Opinion – Effects of Land Use on Coal Resources

Mining interests have always played the long game to ensure that mineral reserves are available in the future for mining. And governments have happily danced to their tune, yet there are two sides to this story.

In Queensland, the Newman Government is currently fueling this process in their new planning policy saying, that it wishes to protect mining reserves from “incompatible development” by planning incompatible land uses such as “urban development away from known reserves”.

The NSW approach began in the early 90’s with the little known report “Effects of Land Use on Coal Resources” from February 1994. Reading the report in August 2012 shows how the plans of coal interests inside the state bureaucracy are finally coming to fruition.

Brad Mullard, then Chairman of the Coal Resource Development Committee who co-authored the report found that there was insufficient accessible coal “to maintain production at the forecast levels beyond 2010”. It went on to say that the remaining coal in the state “is already affected by other land uses, particularly National Parks and prime agricultural land”.

The report said that future projects “were under threat from some other form of land use or could attract strong community opposition if mining were proposed. Action is required to ensure that these  …  resources will be available to meet the future needs of the coal industry”.

One such threat is “the power of veto by the landowner to exclude open cut mining from agricultural land’. This particularly so re Coal Seam Gas.

Unable to accept the situation, the CRDC recommended the “development of a multiple land use strategy for conservation areas” and the “protection of strategically important coal resources”.

Rather than recommend a compatible land use strategy, the 1994 report proposed multiple or sequential land use and this approach is a key driver of the land use conflict being waged today.

The multiple land use strategy which is now being translated into the Strategic Regional Land Use Policy has caused investment uncertainty in non mining industries such as agriculture and community anguish in areas identified with potential mineral reserves.

When one land use is already in place it is up to the new entrant to be compatible with the existing community and environment. This is the essence of social license and community acceptance.

For his efforts, Mr Mullard this year received a Public Service Medal for “his outstanding contribution to policy development, assessment and allocation of energy and mineral resources in NSW”.

Presumably, this policy is the one that is dividing the community and probably the cabinet right now.
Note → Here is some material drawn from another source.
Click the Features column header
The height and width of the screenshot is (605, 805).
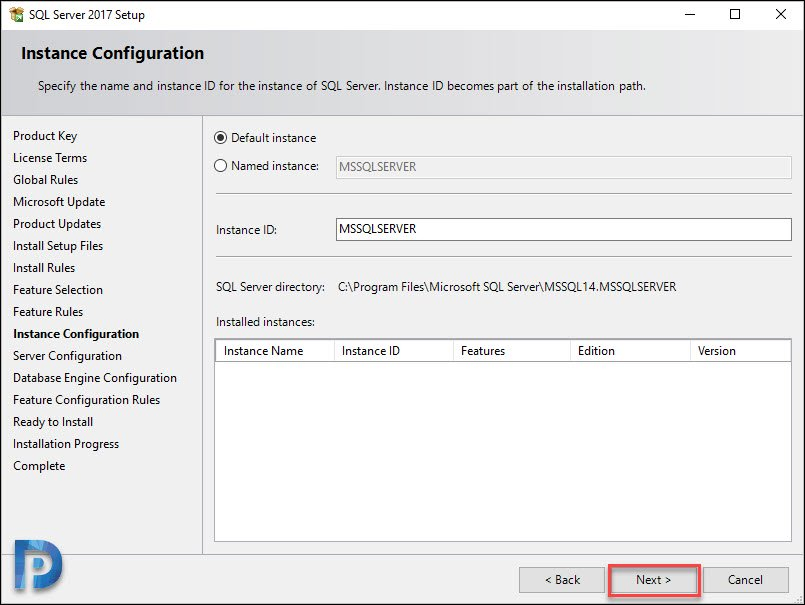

At a consultation meeting, earlier this year in Gunnedah to help resolve the conflict, the Planning Minister himself described the incompatible land use of open cut mining and state forests as ”illogical” in front of 400 people. At a loss to explain the land use conflict he passed the issue over to his expert panel which included the now Executive Director of Mineral Resources NSW, Brad Mullard.

Given the opportunity to explain the multiple land use strategy and a resolution that could consider underground mining, the panel deferred the issue to the Planning Assessment Commission. The PAC recommended the Maules Creek mine the very next day. It is now known that the Chair of the PAC, Gabrielle Kibble, was the former CEO of the Department of Planning in 1994 and the department was represented on the original CRDC.

Importantly, the thrust of the 1994 CRDC report is being adopted by the O’Farrell government. The basic incompatibility of highly destructive extractive industries with productive farmland, bushland and water resources is being weighed against the benefits to sectional interests in the NSW Governments cabinet room now.

For those who wish to have their views heard, now is the time as the Strategic Regional Land Use and Aquifer Interference policies push forward to enshrine the last vestiges of a report which was founded in the thinking of last century.